What the exercise asks.
Your output should be exactly the lines from the one containing "How do I perform: Open" through the final line of the records, both included, with every picture left out.

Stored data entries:
◇ ◇ ◇ ◇ ◇ ◇ ◇
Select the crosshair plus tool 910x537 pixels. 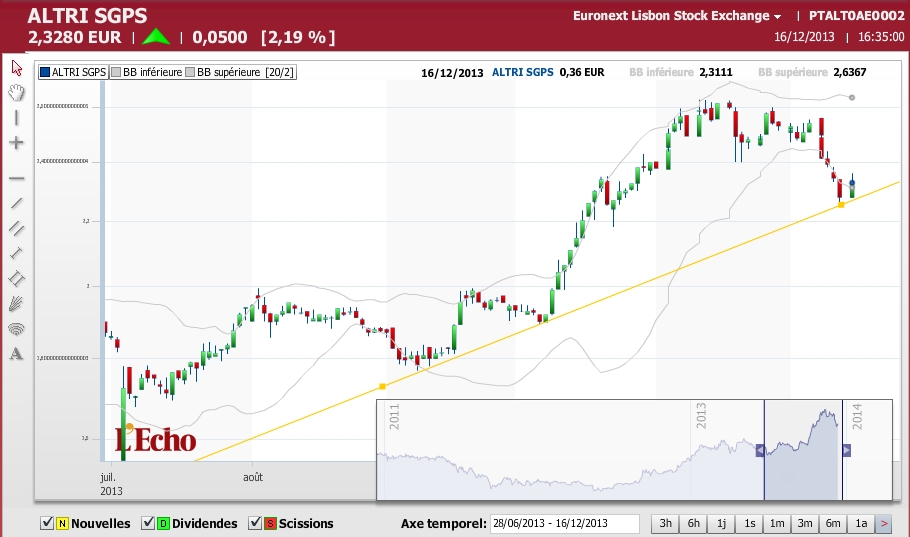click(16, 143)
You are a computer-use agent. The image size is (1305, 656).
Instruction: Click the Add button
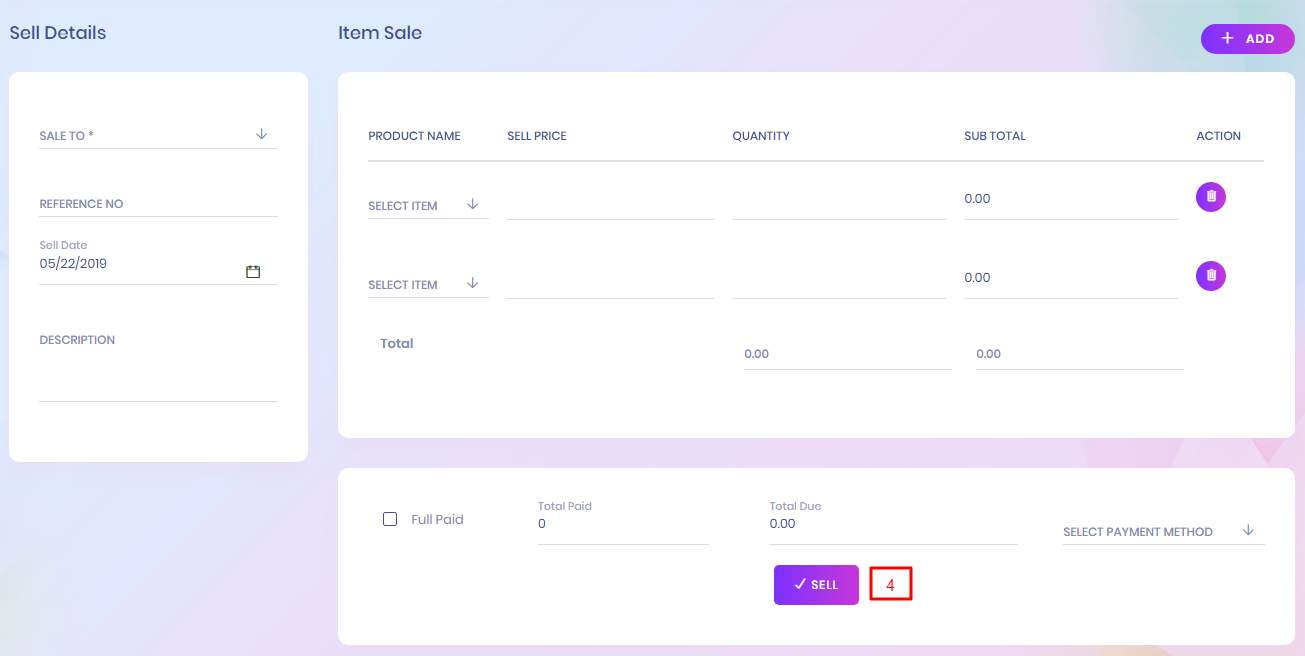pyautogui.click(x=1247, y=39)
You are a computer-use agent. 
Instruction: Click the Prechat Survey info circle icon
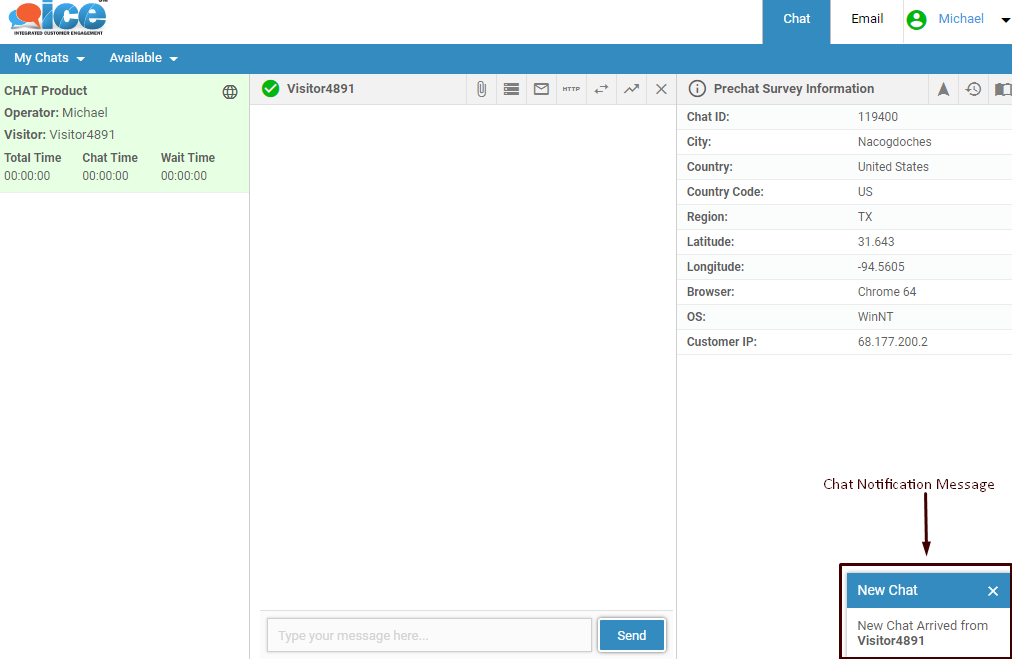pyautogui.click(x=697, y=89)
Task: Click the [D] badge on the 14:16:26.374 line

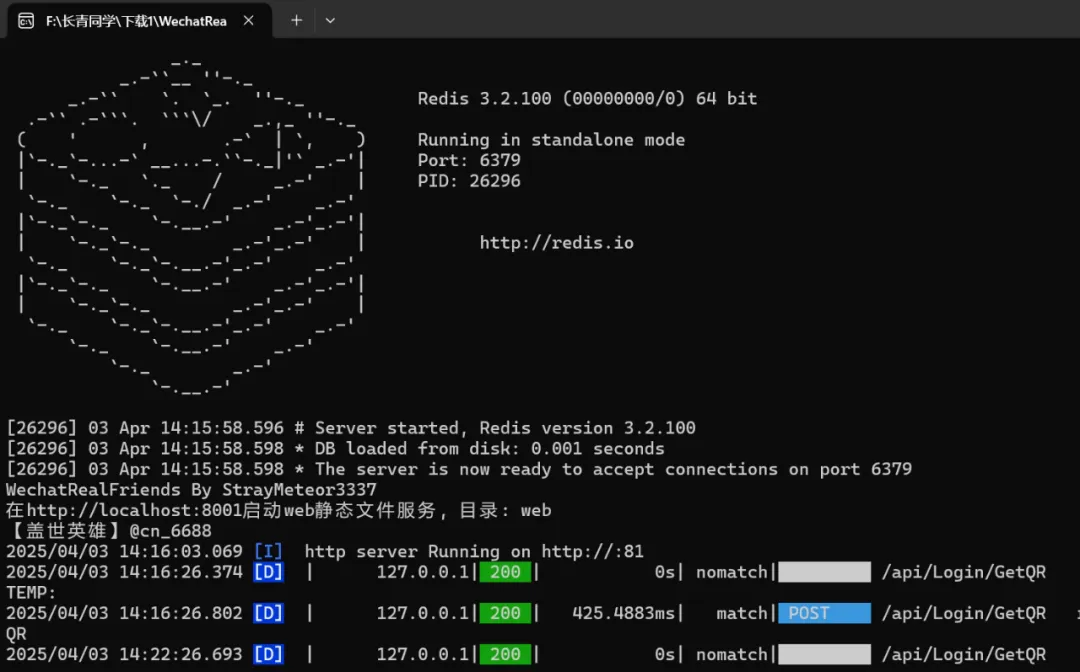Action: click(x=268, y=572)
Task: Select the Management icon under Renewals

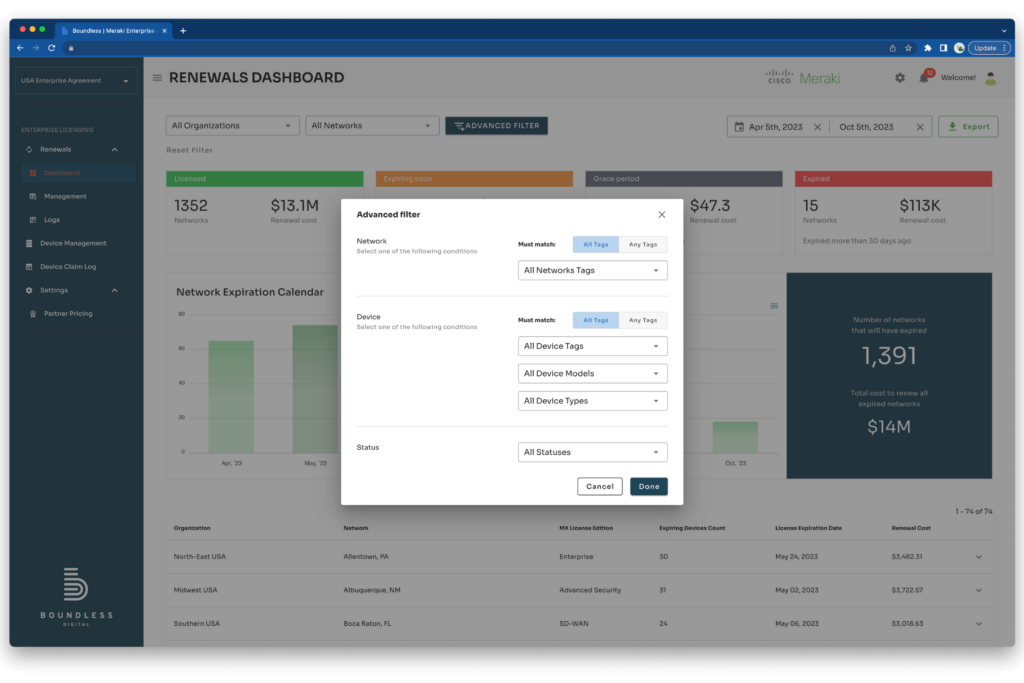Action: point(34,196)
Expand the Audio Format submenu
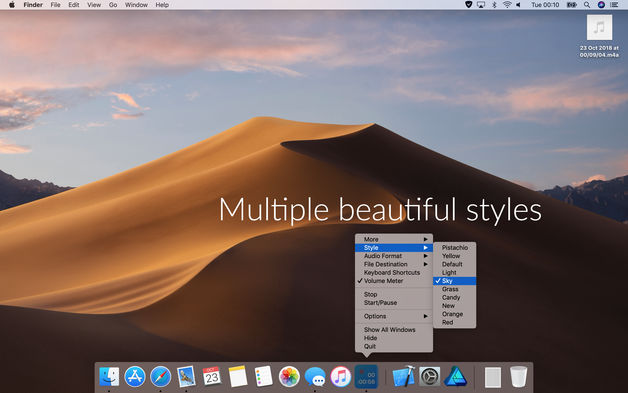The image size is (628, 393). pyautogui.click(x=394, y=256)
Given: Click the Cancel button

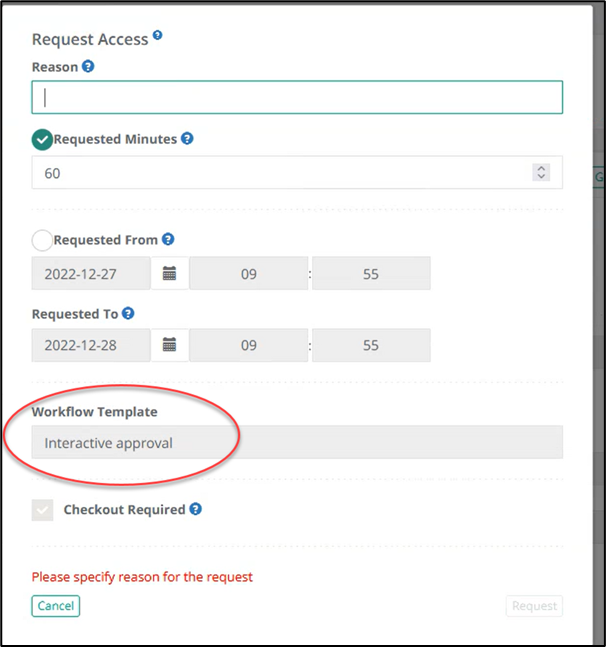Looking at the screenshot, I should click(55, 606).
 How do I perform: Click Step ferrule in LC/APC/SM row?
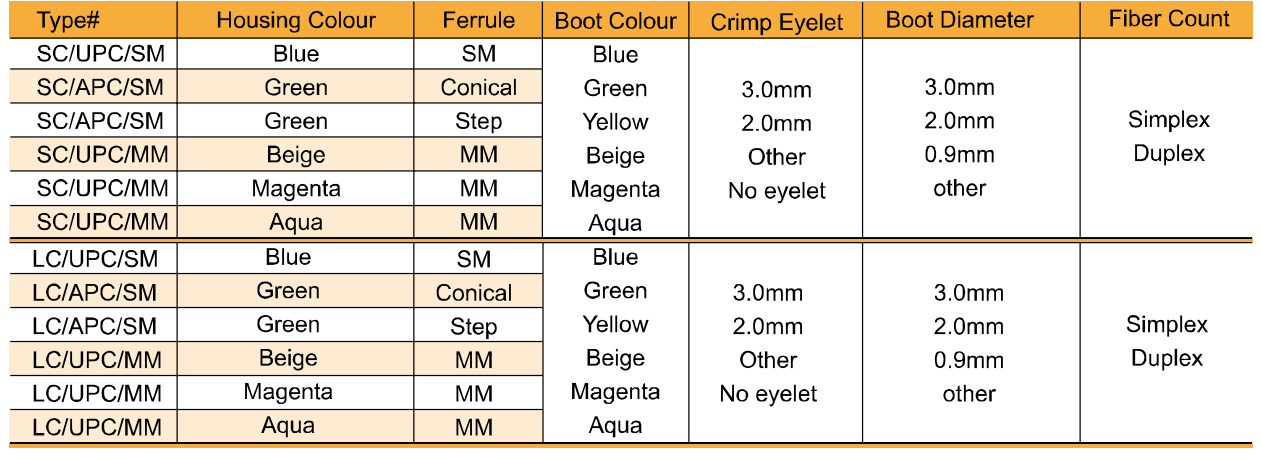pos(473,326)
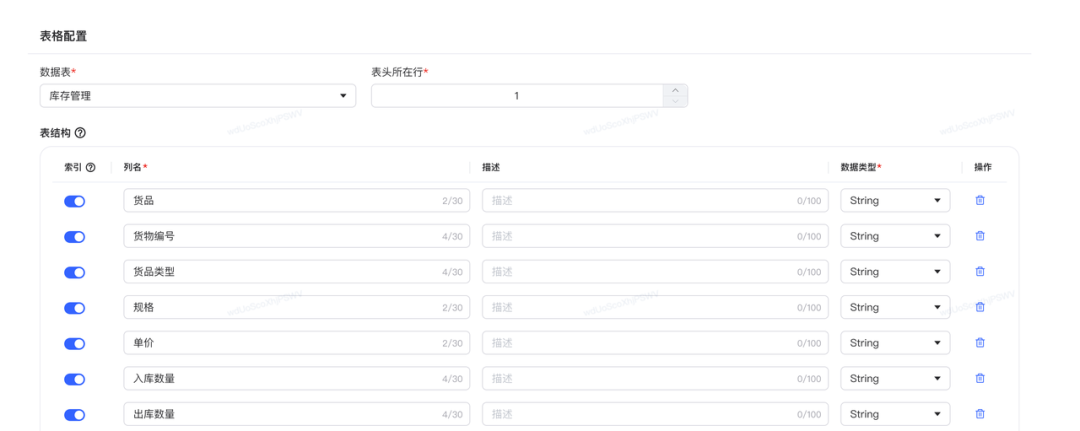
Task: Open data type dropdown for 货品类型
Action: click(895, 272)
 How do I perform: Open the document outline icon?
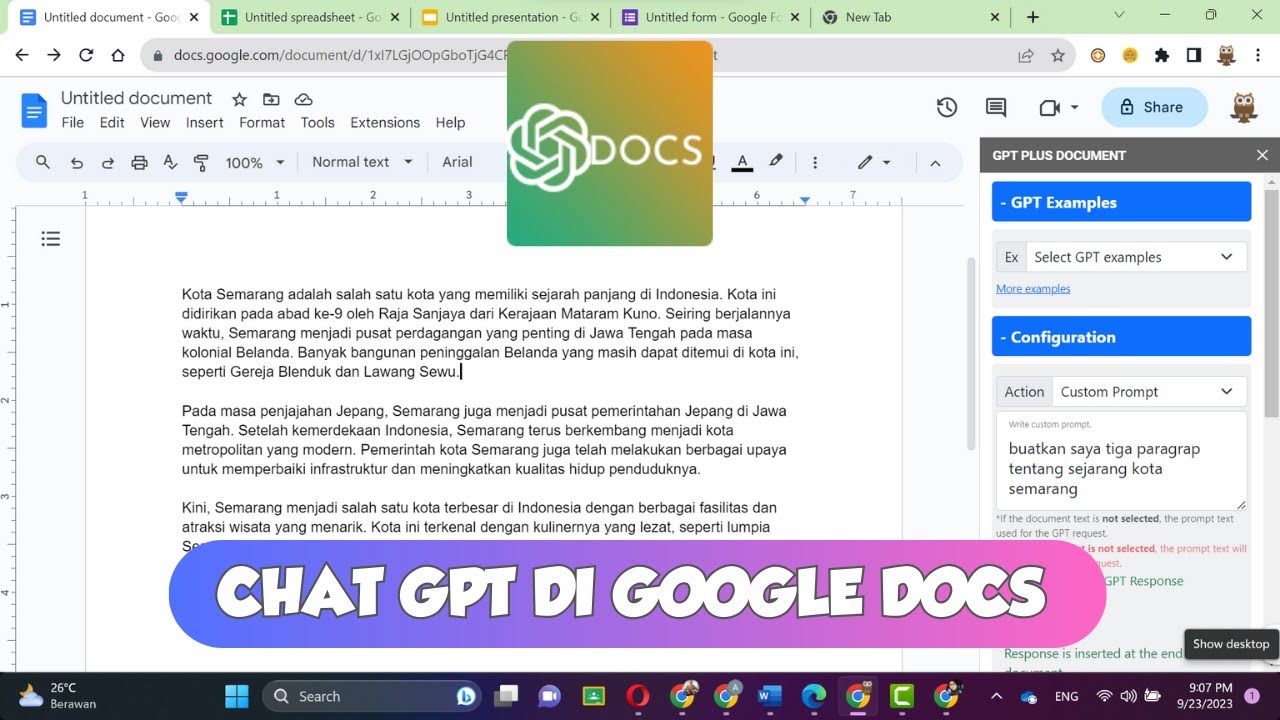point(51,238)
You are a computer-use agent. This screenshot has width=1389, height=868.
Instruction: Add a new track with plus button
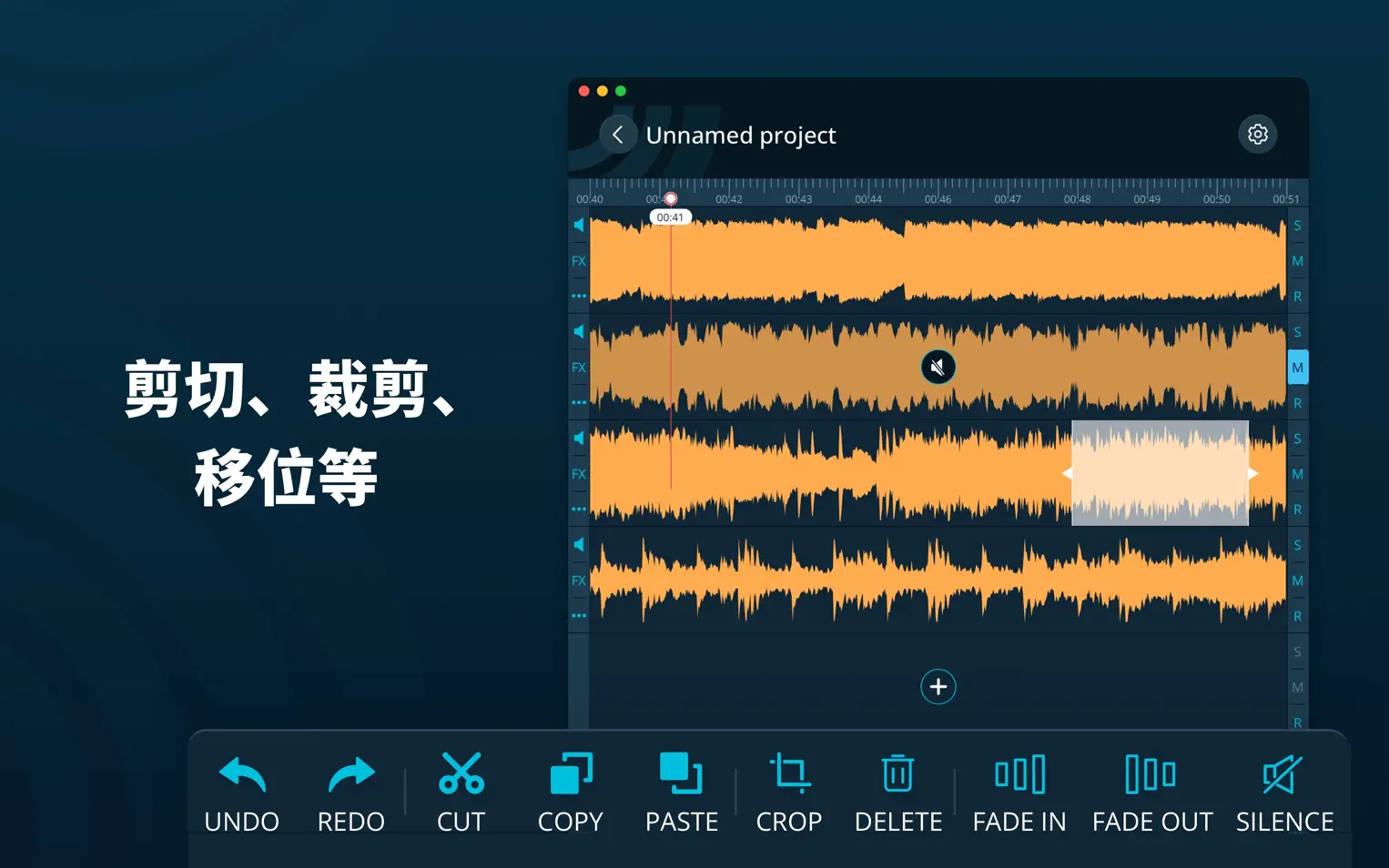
◇ ◇ ◇ ◇ ◇ ◇ ◇
Answer box.
 How do I perform: Open the document outline icon?
point(51,238)
You are a computer-use agent. This screenshot has width=1389, height=868.
Instruction: Add a new track with plus button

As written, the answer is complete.